だが、これくらいの仕返しは当然だろうと思って、ロイに見えないように笑った。


これに懲りて少しはデートなどを控えたら、東方司令部のためにもなるだろう・・・











だが、人間立場が上になると図に乗るというものだ・・・


エドは今までの様々な仕返しと言わんばかりに、さらに口を開いた。





「しかも大佐、中尉にフラれたショックから仕事どころじゃなくなってさー、もう出世どころじゃねぇ〜し・・・」


ロイは目を見開く。






「おまけに自棄で賭けやってボロ負けするし・・・」


ロイは頭を抱える。





「中尉と少尉の結婚式の当日なんて、酒飲み過ぎてぶっ倒れるし・・・」


ロイはとうとう撃沈した。




「あ〜それに・・・」







エドが次の言葉を発しようとしたその時・・・






「何嘘ばっかりついてるのよ!!!」



突然後ろから怒気を含んだ声が響いた。


エドが慌てて振り返ると、腰に手を当ててこちらを睨んでいる マイ の姿があった。





「 マイ ・・・・・」



エドは「はははっ・・・」と誤魔化し笑いを浮かべたが、もちろんそんな事で マイ は誤魔化されない。
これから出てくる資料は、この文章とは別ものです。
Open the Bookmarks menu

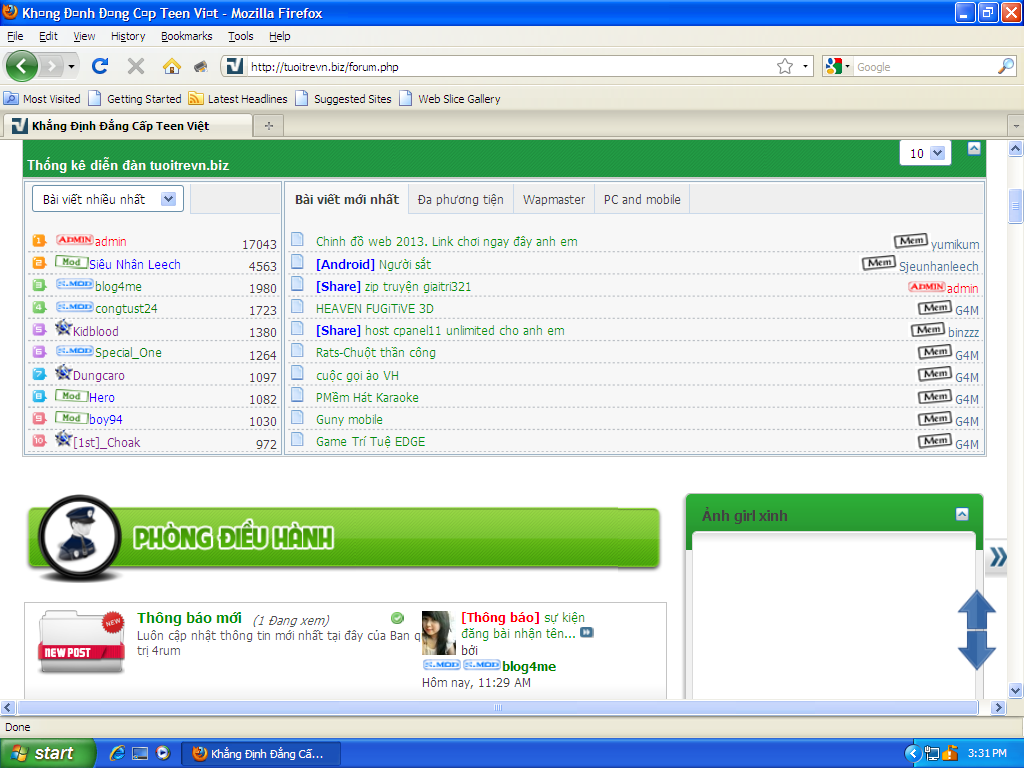[x=186, y=36]
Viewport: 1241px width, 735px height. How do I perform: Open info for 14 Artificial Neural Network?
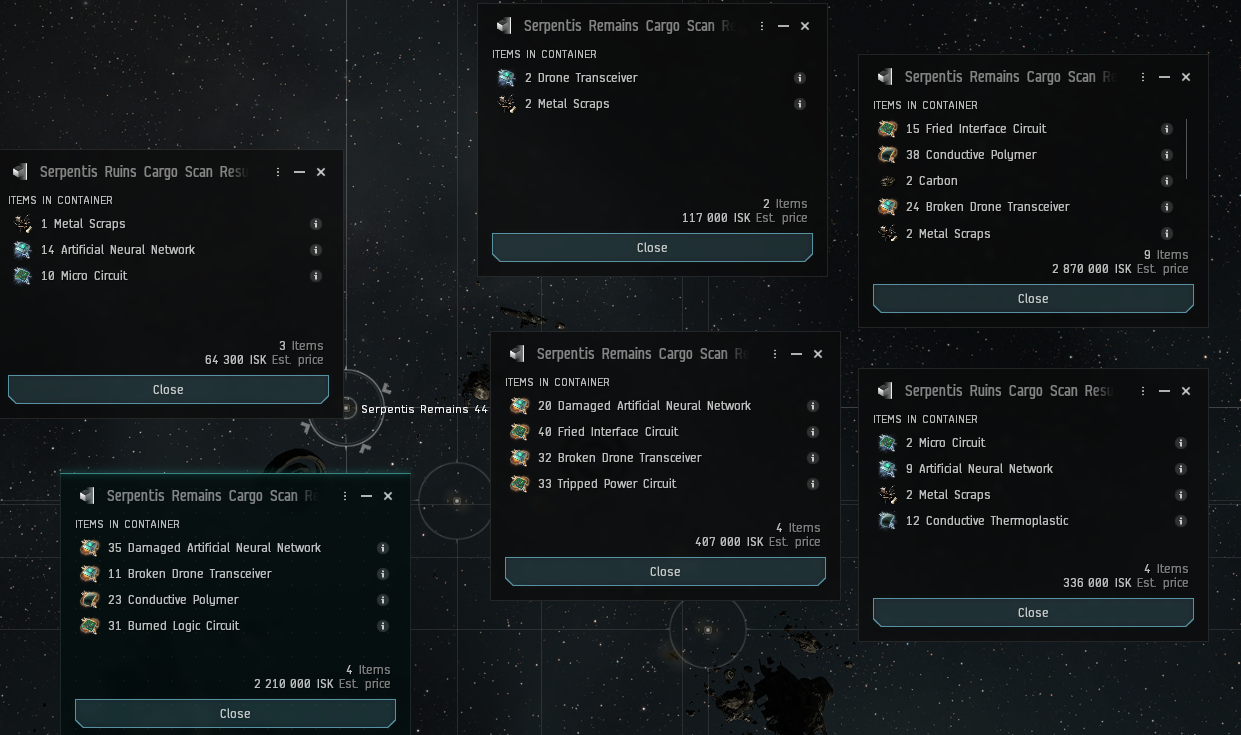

「誰と誰が結婚するって?リザさんはハボック少尉と結婚なんてしないでしょ!嘘ばっかりついてどういうつもり?」



マイ はエドを覗き込むようにして問い詰めた。



だが「大佐に仕返ししたかった」なんて答えられるはずもなく、エドは苦笑いを浮かべることしかできなかった。









しかし・・・・・・・












「ほぉ・・・ずいぶん口が達者になったものだな鋼の・・・・」



後ろから冷たく響く声・・・


エドの表情が固まったのは言うまでもない。









数秒後、本日2度目の爆発音が東方司令部中に響き渡った・・・


その後、エドがどうなったのかはロイ以外誰も知らない・・・




















響さんすみません!!!
リクとかけ離れたものができてしまいました・・・
しかも、なんとも流れが強引・・・
こんなものでよければ、どうか貰ってやって下さい!
感謝の気持ちは沢山詰めたつもりなんですけど・・・
もっもちろん返品可能です!!!

ちなみに、エドとヒロインちゃんは1日で元に戻りました。